Straight Outta Parma

Cellbound makes music for the mosh pit

Cellbound Skullbong Bash 7:30 p.m. Friday, June 19 Peabody's 2045 E. 21st St. 216.776.9999 Tickets: $5 advance, $6 at the door

If you saw the six members of Cleveland metal band Cellbound hanging out at the Dirty Dog, a blue-collar corner bar just outside Parma's city limits, you'd probably tab them for another bunch of Parma metalheads who'd been playing in bands together since high school. Dressed in leather jackets and Metallica T-shirts, they're making jokes about their mascot skull beer bong, which they've brought along, and finishing each other's sentences as they talk about their debut CD, Fallen Angels of the Sui Caedere, which they'll celebrate with an official CD-release show at Peabody's on Friday.

The slashing music on that disc — with its spiraling lead guitars, aggressive rhythmic stomp and perfectly meshed male/female lead vocals (a sound they self-describe as "Pantera meets Lacuna Coil") — adds to the impression that they're lifelong friends. But, in reality, they all met via the Internet and come from all over Northeastern Ohio; no one knew anyone else prior to joining Cellbound. Drummer Todd Alley and guitarist Dave Borowske weren't expecting a woman — the tall, forceful, vivacious Chris E. — to show up to audition when they advertised for a singer back in 2007, but, says Alley, "She came in and blew me away."
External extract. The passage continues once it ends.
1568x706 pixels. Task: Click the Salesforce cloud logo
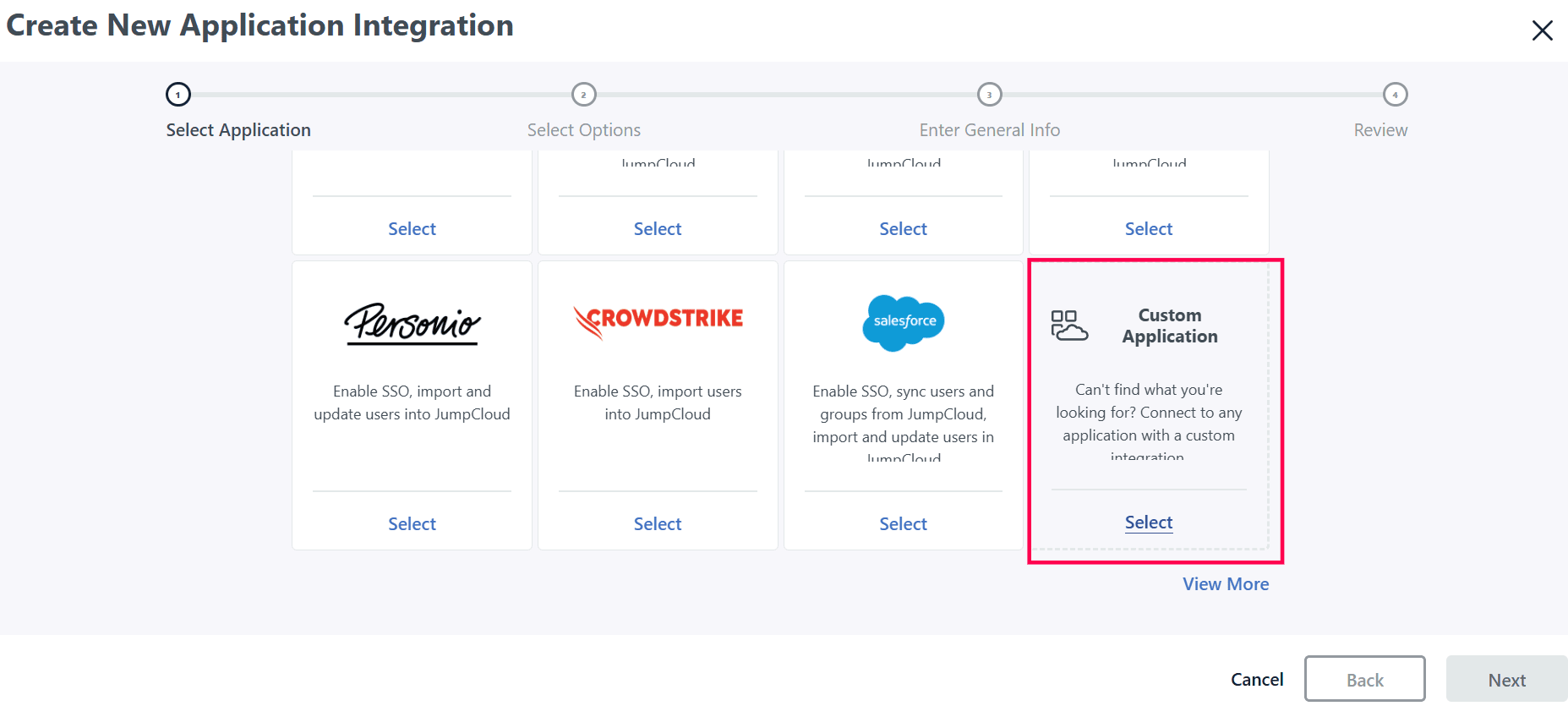903,322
Later that year, guitarist Shaun Vanek, singer Tom Herttna and bassist Greg Baise completed the lineup. Baise, who, like Herttna is from rural Geauga County, remembers, "I was sitting on the couch watching the Discovery Channel when Chris called me. They saw my ad on the Internet and said come to practice. At that first practice, I felt this great energy and it didn't take me too long before I realized, I hope they invite me back."
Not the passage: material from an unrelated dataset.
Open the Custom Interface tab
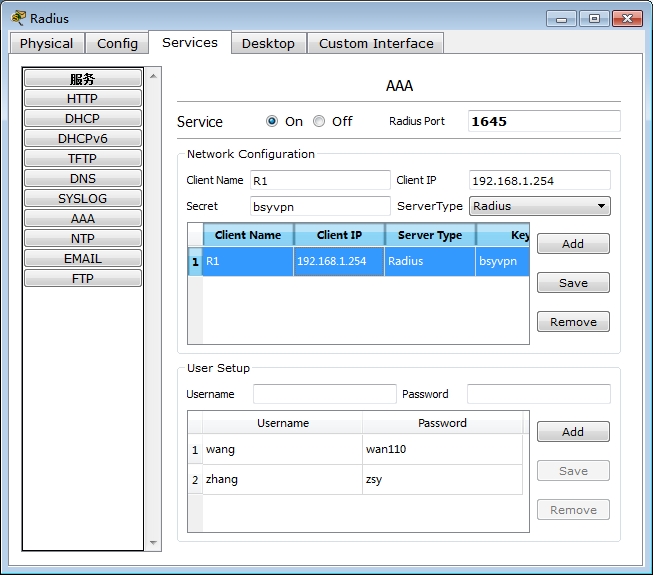The height and width of the screenshot is (575, 653). 376,44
"The sound changed once we added Shawn, Tom and Greg," says Alley. "Shaun's playing is freakishly good. Halfway through the first practice, he knew all the songs. We had to step it up to the next level. At our first show I realized — this is the group."

That show took place at the Beachland, opening for Ringworm. Perhaps as a weird omen, Dennis Kucinich was there.

"As soon as we started the first song, these guys went crazy," says Alley. "It was like a mosh pit onstage."

"I had a black eye and pulled Tom's hair out with my guitar," adds Baise."There's an injury every show," says Chris. "Tom's head was bleeding. Some people who had been with us from the get-go and had seen us through all the changes said it was perfect."

The band went in last summer to record its CD, following up an EP made with an earlier lineup.

"Things flowed really well in the studio, even though most of the material was written prior to us being in the band," says Vanek. "Everyone added their own personality to it."

They had the CD in hand by their Halloween show but decided to wait until spring to officially release it to avoid potential blizzards. Instead, the closing of the Jigsaw derailed their scheduled April show. But they aren't sitting back and waiting for things to happen. They've been writing new material (at their release show, they'll play a new song, "Stolen Silence," which showcases how they use dual lead vocalists to present two characters with different points of view) and playing as many gigs as they can. This summer, they're booked at everything from a metalfest outside Chicago to an acoustic in-store gig at the Strongsville Hot Topic. And, as much as they have the Internet to thank for their existence, they don't believe in the long-distance approach to promoting a band.

"We try to get out and meet people, not sit at the bar," says Chris. "You can be on the computer, you can be on MySpace, but if you're not out there creating an environment onstage and meeting people, it's not going to happen."